Chancellor George Osborne has announced major changes to the North Sea tax regime, in response to difficulties facing the UK oil and gas sector.
In his Budget statement, he said Petroleum Revenue Tax (PRT) would be cut from 50% to 35% to support continued production in older fields.
The existing supplementary charge for oil companies will also be cut from 30% to 20%, backdated to January.
The move effectively reverses the hike in the 2011 Budget.
At that time oil prices were much higher.
Mr Osborne said the measures were worth a combined £1.3bn and were expected to boost North Sea oil production by 15% by the end of the decade.
The government will also invest in new seismic surveys of under-explored areas of the UK Continental Shelf (UKCS).
The measures follow repeated calls from oil industry leaders for a reduction in the tax burden for UK North Sea operators.
Hundreds of job losses have been announced in recent months, with companies citing rising production costs and the plunging price of oil as reasons for the cutbacks.
The Budget announcement came as new forecasts wiped £9.6bn off expected North Sea revenues over the next five years.
The Office for Budget Responsibility (OBR) downgraded its projections for oil receipts in 2016-17 from £2.4bn in December to £600m, with its forecasts for each of the five years to 2019-20 now less than £1bn.
Sir Ian Wood, who conducted a review of offshore oil and gas recovery for the UK government, said he believed the Budget provided "the essential lifeline" to enable the sector to start rebuilding confidence and investment in the UKCS.
He said: "Government are to be congratulated for recognising the need for this step change in the fiscal regime as essential to make the UKCS more internationally competitive.
"The supplementary charge reduction from 30% to 20% combined with the investment allowances undoubtedly improves the viability of a significant number of potential field developments and should get new field investment flowing as the oil price recovers.

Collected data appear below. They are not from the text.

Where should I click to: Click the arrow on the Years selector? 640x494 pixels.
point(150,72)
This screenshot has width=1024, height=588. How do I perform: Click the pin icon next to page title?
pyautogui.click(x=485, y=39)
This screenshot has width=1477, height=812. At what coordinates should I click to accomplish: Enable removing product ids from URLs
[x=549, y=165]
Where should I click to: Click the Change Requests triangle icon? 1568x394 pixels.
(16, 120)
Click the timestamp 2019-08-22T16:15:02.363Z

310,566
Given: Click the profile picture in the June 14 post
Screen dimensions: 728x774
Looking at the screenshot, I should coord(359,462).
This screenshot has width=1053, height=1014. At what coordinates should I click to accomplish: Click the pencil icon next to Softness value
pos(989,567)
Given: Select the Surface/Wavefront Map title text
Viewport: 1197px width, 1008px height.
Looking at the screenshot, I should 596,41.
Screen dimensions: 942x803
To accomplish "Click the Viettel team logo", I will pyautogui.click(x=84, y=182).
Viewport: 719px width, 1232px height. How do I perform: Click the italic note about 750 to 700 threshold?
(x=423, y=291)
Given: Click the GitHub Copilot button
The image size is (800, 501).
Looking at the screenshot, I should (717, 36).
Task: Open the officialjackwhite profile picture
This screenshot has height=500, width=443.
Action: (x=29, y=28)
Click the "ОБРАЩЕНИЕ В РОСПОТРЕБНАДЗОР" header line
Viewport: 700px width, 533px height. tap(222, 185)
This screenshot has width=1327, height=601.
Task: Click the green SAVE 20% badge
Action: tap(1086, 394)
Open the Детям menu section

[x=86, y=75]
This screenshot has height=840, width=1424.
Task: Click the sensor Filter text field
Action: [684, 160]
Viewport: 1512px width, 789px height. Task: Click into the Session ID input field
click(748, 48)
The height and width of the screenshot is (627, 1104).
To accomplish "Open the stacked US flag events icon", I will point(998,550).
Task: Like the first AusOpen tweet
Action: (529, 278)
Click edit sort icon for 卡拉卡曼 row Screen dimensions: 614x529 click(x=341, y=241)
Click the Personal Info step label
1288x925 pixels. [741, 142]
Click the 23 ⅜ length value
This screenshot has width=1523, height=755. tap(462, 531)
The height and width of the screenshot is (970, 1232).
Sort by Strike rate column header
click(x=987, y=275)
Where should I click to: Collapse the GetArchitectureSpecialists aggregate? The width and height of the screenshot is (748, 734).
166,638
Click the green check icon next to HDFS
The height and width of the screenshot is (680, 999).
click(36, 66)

"Hopefully, it will encourage the operators to keep their engineering teams working during this difficult downturn period to engineer the new field developments.
"The PRT reduction, which will take effect next year, is particularly helpful for the older fields and should encourage significant brownfield investment to ensure more optimum recovery from these older fields."
He added: "There will undoubtedly be job losses as the industry works its way through a very difficult price reduction, but these should be in the 5,000-10,000 range out of the 380,000 current jobs, and very significantly less than would have occurred under the previous fiscal regime."
Industry body Oil and Gas UK hailed the package as "sensible and far-sighted".
Chief executive Malcolm Webb said: "Today's announcement lays the foundations for the regeneration of the UK North Sea. The industry itself must now build on this by delivering the cost and efficiency improvements required to secure its competitiveness.
"These measures send exactly the right signal to investors. They properly reflect the needs of this maturing oil and gas province and will allow the UK to compete internationally for investment.
"We also welcome the government's support for exploration announced today.
"With exploration drilling having collapsed to levels last seen in the 1970s, the announcement of £20m for the newly formed Oil and Gas Authority to commission seismic and other surveys on the UK Continental Shelf is a very positive step."
The UK's biggest offshore trade union, Unite, said the industry must now end what it described as an "opportunistic assault" on North Sea jobs and conditions.
Pat Rafferty, the union's Scottish secretary, said: "We are clear that economic reform of the North Sea must go hand in hand with sustaining jobs and strengthening employment and workplace health safety rights.
"What we cannot contemplate is a deregulated future for the North Sea - a race to the bottom on jobs and standards where workers will have to work longer for less.
"Our challenge to the industry is this: You have got what you asked for, so stop attacking your workers' livelihoods and working conditions."
Dan Macdonald, founder of economic think tank N-56 and a former Yes Scotland advisory board member, said the proposed overhaul of the tax regime was a much-needed contribution to boosting the oil and gas sector.
But he said: "It is a great shame however that the tax increases previously introduced by the chancellor, and the punitive tax burden it placed on the sector, had such a major impact, exacerbating the issue of global low oil prices and leading to the loss of thousands of jobs."
He also said it was disappointing that the chancellor did not act on N-56's call for government policy and decision makers responsible for oil and gas taxation and regulation to be relocated from London to Aberdeen.
Liz Cameron, chief executive of the Scottish Chambers of Commerce, said the tax cuts were "necessary" to reflect the challenges facing the oil and gas sector.
She said: "Together with a simplification of the tax allowance regime, this must be the start of a process to develop a strong and coherent fiscal plan for the North Sea that will help to ensure that Scotland and the UK continues to benefit from our natural resources in the long term."
Elsewhere in his Budget, Mr Osborne announced a 2% cut in duty on Scotch whisky and other spirits.
The Scotch Whisky Association welcomed the move, which it estimated would take 16p off the price of the average £12.90 bottle.